## Direction
State only the number of lines in the records below that contain the string "Click". Case counts.

(begin)

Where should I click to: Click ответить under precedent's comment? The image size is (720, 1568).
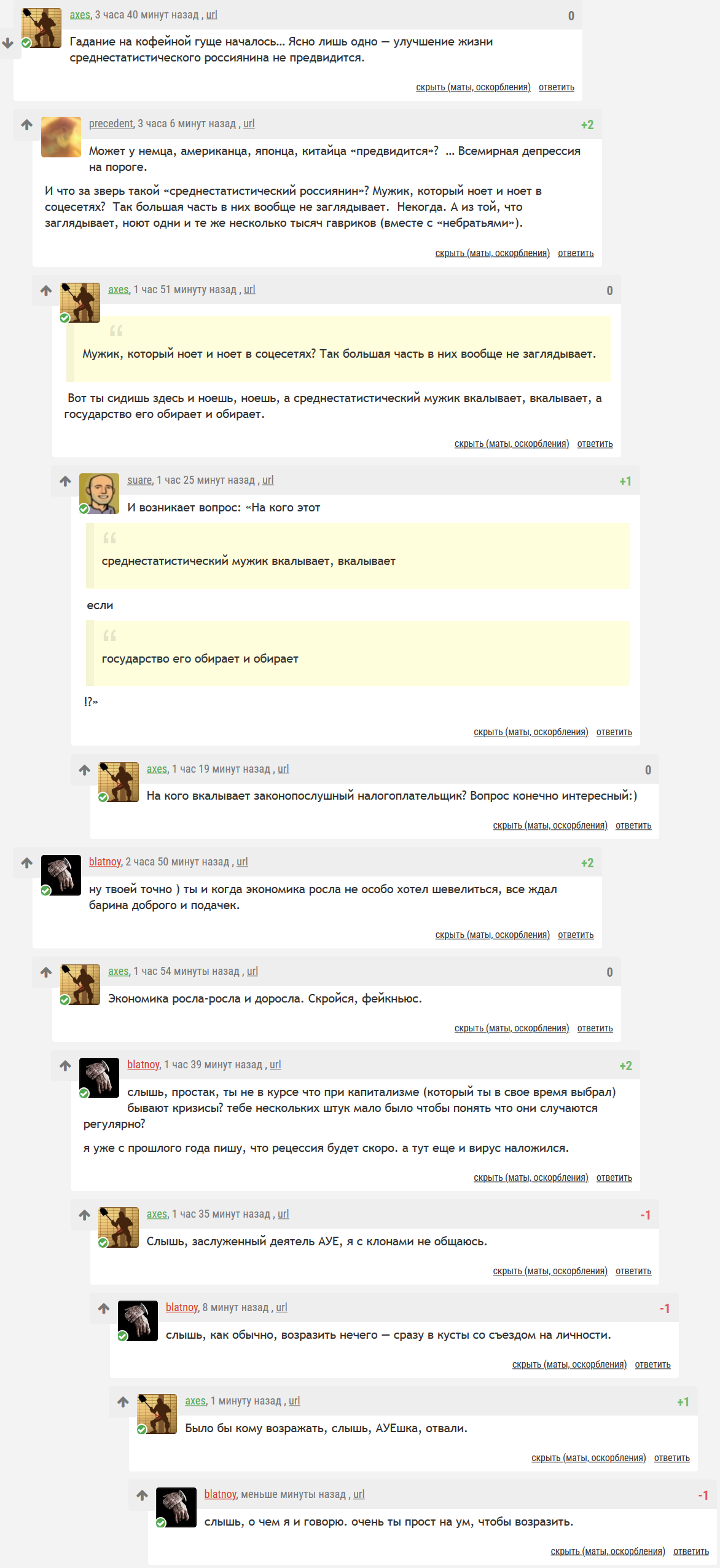(x=576, y=253)
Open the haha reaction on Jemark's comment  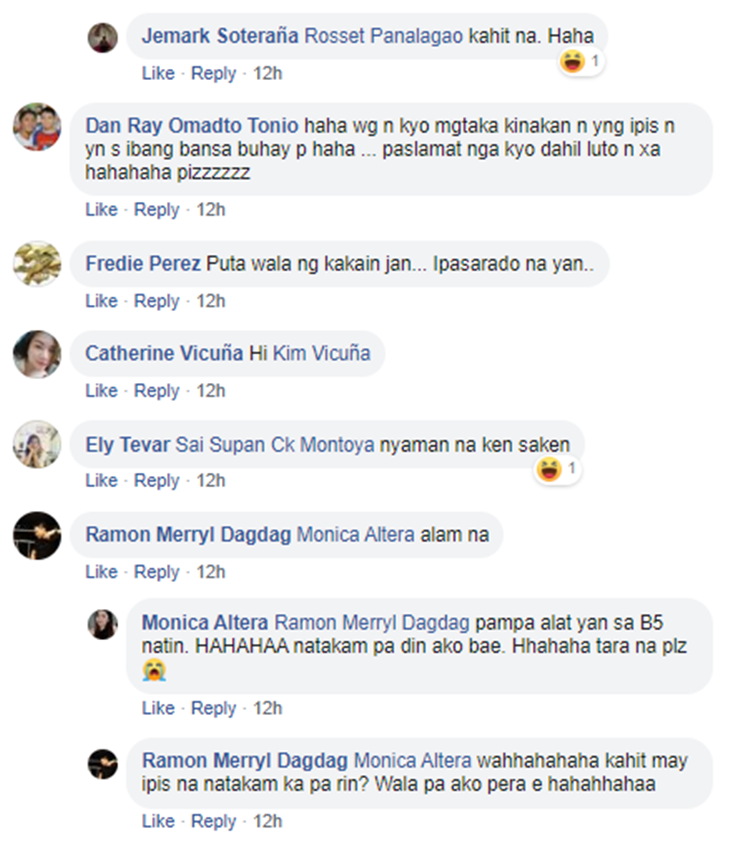(x=581, y=61)
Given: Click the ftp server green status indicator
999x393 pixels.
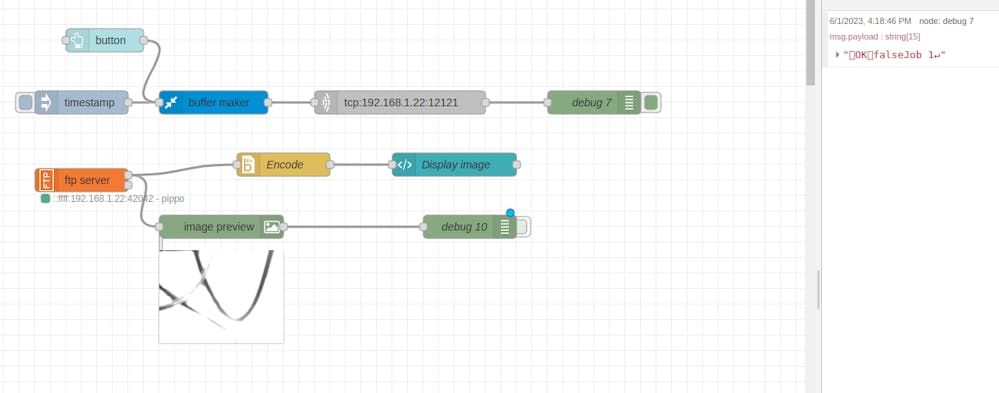Looking at the screenshot, I should coord(45,199).
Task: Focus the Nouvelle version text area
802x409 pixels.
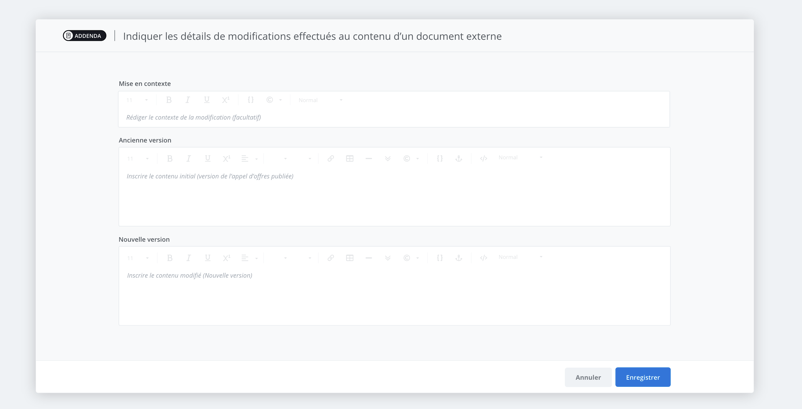Action: point(394,295)
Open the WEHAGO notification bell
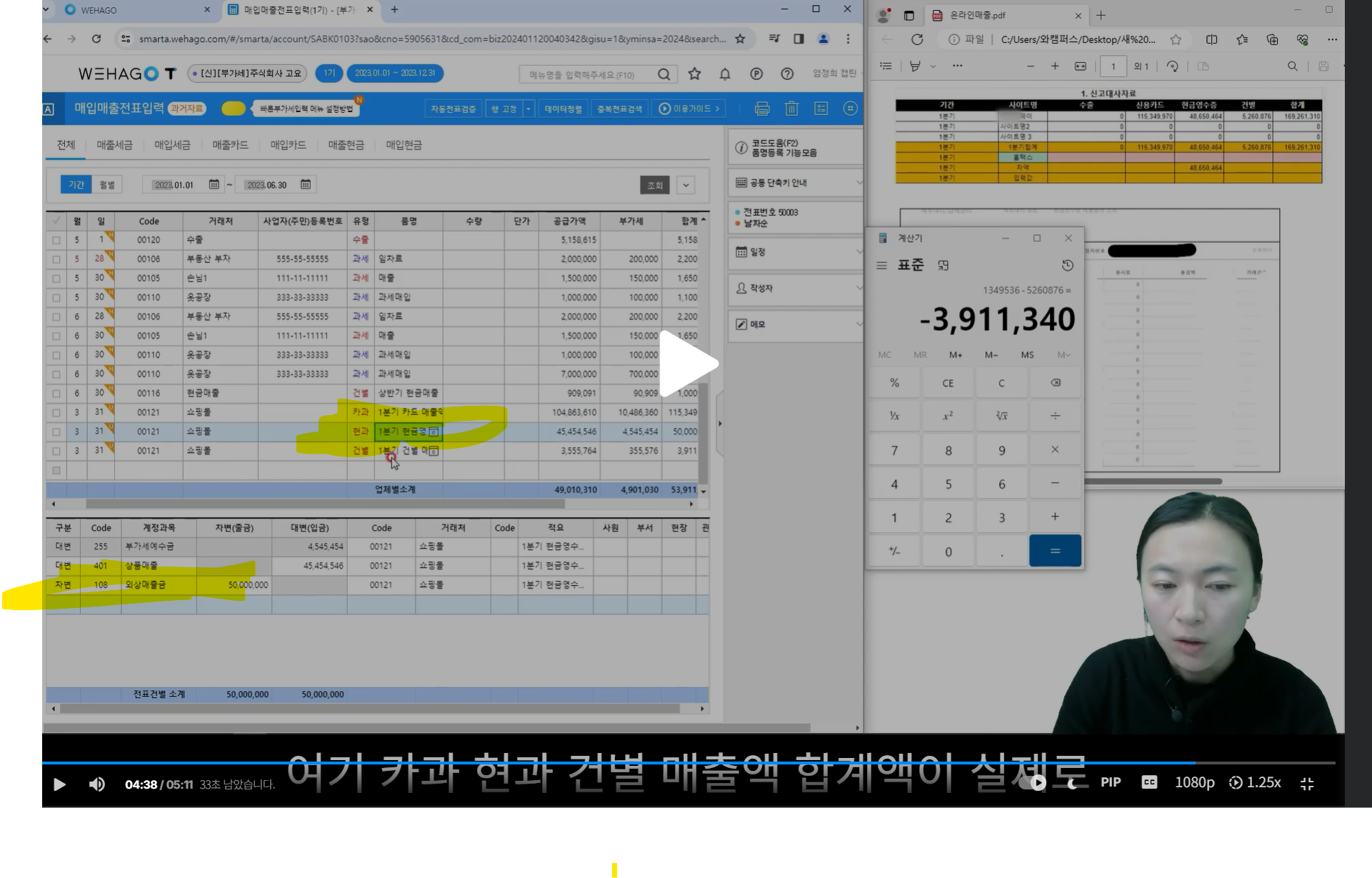This screenshot has width=1372, height=878. tap(725, 74)

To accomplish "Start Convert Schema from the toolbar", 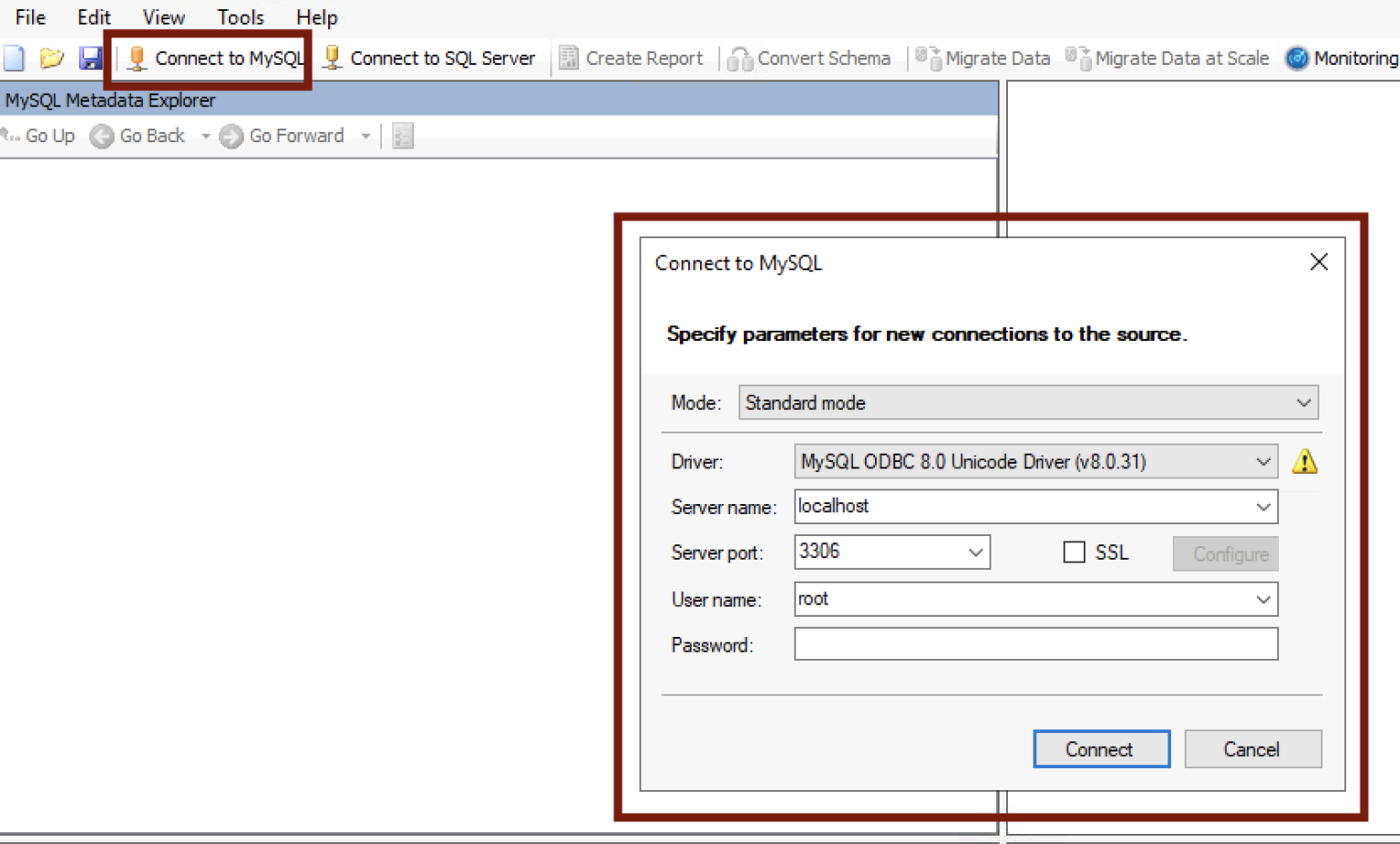I will tap(810, 57).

(end)

## Output below
2